Тамасик вступила в партию на втором месяце беременности и героически защитила диссертацию на пятом. Хаджибек в это время ностальгически гостил на родине. Он вернулся за неделю до родов. Роды прошли успешно. Когда Хаджибек узнал, что родилась девочка, он заплакал. От счастья или от горя — не ясно. Поплакав, он предложил на выбор три имени: своей матери и, соответственно, двух своих бабушек. Это были прекрасные имена: Юлдуз, Деляфруз и Мехриниссо. Вопреки всем требованиям Хаджибека девочку назвали Машей. Огорченный Хаджибек уехал в Душанбе. Он вернулся через год и в ультимативной форме потребовал, чтобы Тамасик с Машей-Юлдуз уехали с ним. Она сказала последнее «нет». Состоялся развод. От алиментов Тамасик отказалась. Хаджибек не настаивал.
Маша росла. Где-то раз в год Хаджибек звонил, чтобы спросить, как дела у дочки. «Нормально», — отвечала Тамасик и быстро вешала трубку.
Через девять лет умер совсем еще не старый Петр Петрович, еще через два — Серафима Ивановна. Они умерли совершенно неожиданно, что называется, мгновенно угасли.

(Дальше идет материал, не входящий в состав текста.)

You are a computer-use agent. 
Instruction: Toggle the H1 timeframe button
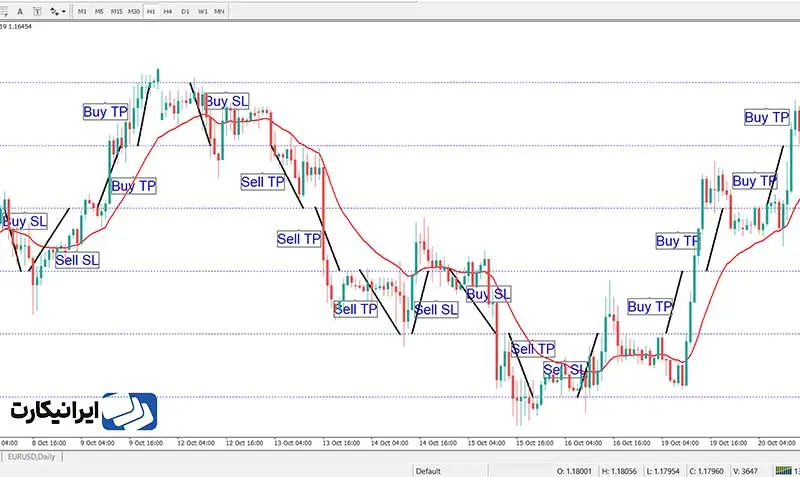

Тамасик осталась без прислуги, судков и служебного авто. Вдвоем с Машей, в большой трехкомнатной квартире с зарплатой доцента. Это был шок. Пришлось учиться жарить яичницу, пылесосить, стоять в очереди в сберкассу, чтобы оплатить квартиру. Квартира и зарплата у Тамасика были, мягко говоря, приличные. Но все это после номенклатурного рая казалось нищенством и концом света. Тамасик справилась.